Kiko grinned, and Dawn knew that he wasn’t being an egomaniac so much as he was being a maniac who enjoyed goading the new girl.
Natalia set down her fork. “Haven’t you realized yet that neither of our visions would have yielded anything timely without the other? That if I hadn’t led us to Mrs. O’Connell’s, you wouldn’t have identified Briana in a picture there?”
He didn’t have much to say to that, so he took a bite of french fry. Or chip. Whatever the Brits wanted to call it.
At Kiko’s lack of response, Natalia went back to eating, too, probably thinking this was over. If only.
But while Dawn waited for the lull to pass, she wondered if Costin had sensed that in order to be at full force again, Kiko would need another half.
He washed down his food with tea, and when he placed the cup back in its saucer a little too slowly, Dawn knew her dalliance in the fields of tranquillity was about to end.
She put her notebook back in her jacket pocket.
“Listen, Narda,” Kiko said, “if we’re going to start a pissing contest here, I should warn you that I can shoot some long and powerful yellow.”
The new girl pursed her lips, as if working out the slang.
Then she turned to Dawn. “Pissing contest?”
Dawn explained: competition of egos. The male belief that everyone wanted to have a penis. Et cetera, et cetera.
Meanwhile, Kiko was busy raising his all-powerful arguing finger, gearing up for a knock down drag out. But Natalia raised hers, too, robbing him of speech because he was obviously thinking she was making fun of him when she probably wasn’t.
Dawn wondered if she should just propose a finger-wrestling contest to give them something physical to work out.
“I can tolerate an impressive amount of hardship,” Natalia said. “I was raised in a strict household where any deviation from my parents’ law—such as innocently remarking upon a voice I might hear—was met with punishment. I learned to keep my tongue, Mr. Kiko, but I know also when to use it.
“I was hired for good reason,” she continued, hushing her voice. “But imagine my surprise when on my first night, I found myself staring at bones and a head. Imagine how my dedication was tested when I saw a deceased person in a freezer. And, frankly, I have learned more than I ever wished to know about ‘clients.’ Yet most trying of all, I have withstood your arrogance and . . . pissing contests.” Her voice went back to regular volume. “All I ask is you recognize that if we don’t work together, you and I, we might not accomplish anything at all.”

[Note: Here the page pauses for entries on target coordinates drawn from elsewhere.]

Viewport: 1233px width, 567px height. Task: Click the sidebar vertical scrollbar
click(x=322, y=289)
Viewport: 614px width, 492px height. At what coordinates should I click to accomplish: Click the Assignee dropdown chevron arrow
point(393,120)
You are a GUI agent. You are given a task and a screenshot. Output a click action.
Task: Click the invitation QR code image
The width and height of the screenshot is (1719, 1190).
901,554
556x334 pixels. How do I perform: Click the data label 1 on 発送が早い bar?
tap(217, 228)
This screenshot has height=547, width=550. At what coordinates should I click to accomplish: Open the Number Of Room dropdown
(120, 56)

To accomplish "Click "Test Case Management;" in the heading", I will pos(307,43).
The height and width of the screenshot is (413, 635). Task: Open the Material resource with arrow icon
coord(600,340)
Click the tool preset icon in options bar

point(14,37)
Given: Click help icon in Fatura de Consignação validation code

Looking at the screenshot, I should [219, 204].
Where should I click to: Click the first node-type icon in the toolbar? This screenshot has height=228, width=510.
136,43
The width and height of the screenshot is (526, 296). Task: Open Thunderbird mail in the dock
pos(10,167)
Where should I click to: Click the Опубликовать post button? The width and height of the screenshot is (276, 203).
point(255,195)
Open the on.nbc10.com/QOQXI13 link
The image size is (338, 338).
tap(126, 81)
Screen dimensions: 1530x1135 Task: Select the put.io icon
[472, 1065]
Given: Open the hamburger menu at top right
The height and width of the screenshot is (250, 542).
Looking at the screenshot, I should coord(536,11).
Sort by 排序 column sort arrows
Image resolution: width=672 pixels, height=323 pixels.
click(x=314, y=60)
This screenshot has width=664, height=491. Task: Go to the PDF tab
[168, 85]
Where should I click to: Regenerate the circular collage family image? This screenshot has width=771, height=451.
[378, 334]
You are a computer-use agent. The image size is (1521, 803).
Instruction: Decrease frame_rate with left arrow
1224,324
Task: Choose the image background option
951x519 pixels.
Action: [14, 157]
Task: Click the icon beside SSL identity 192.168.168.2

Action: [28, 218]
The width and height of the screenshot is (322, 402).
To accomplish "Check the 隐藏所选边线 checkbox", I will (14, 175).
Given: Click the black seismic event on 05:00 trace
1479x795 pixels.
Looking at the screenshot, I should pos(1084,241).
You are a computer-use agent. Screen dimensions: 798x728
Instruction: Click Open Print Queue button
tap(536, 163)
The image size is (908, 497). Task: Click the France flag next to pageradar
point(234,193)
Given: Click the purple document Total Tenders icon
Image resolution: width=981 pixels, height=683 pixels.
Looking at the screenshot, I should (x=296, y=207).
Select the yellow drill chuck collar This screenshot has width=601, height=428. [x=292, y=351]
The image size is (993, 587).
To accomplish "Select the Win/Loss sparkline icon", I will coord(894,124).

And, with that, she lowered her finger, picked up her ice bag with one hand and her fork with the other, then jammed the utensil into her fish.
Footsteps on the floor above took the place of talk as Dawn battled an impressed smile while chowing down on nutloaf.
Then Kiko started to chuckle.
“Okay,” he said, going back to his meal. “Fair enough.”
Natalia put the ice bag to her head, like she was hungover.
But Kiko got a second wind. Just not in the way Dawn expected.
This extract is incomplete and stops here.